● **The data**:
######

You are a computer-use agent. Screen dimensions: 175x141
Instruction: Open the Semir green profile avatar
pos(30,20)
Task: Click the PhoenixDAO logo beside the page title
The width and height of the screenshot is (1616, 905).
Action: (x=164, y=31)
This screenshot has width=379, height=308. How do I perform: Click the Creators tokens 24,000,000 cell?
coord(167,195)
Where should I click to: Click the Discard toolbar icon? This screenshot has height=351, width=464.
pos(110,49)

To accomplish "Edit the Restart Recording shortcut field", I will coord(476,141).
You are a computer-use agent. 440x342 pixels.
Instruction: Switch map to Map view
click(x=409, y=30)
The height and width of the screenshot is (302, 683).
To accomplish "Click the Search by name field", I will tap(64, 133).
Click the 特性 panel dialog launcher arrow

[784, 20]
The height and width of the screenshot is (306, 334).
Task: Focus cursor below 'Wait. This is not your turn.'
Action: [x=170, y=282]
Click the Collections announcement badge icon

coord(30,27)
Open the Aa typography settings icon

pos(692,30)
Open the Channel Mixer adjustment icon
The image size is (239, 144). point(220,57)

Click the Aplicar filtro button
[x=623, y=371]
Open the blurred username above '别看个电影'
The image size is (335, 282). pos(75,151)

######

● **Directions for this task**:
Output exactly the lines between the one containing "Open the Channel Mixer adjustment icon" and the final line above, both inclusive.

● **Your solution**:
Open the Channel Mixer adjustment icon
The image size is (239, 144). point(220,57)

Click the Aplicar filtro button
[x=623, y=371]
Open the blurred username above '别看个电影'
The image size is (335, 282). pos(75,151)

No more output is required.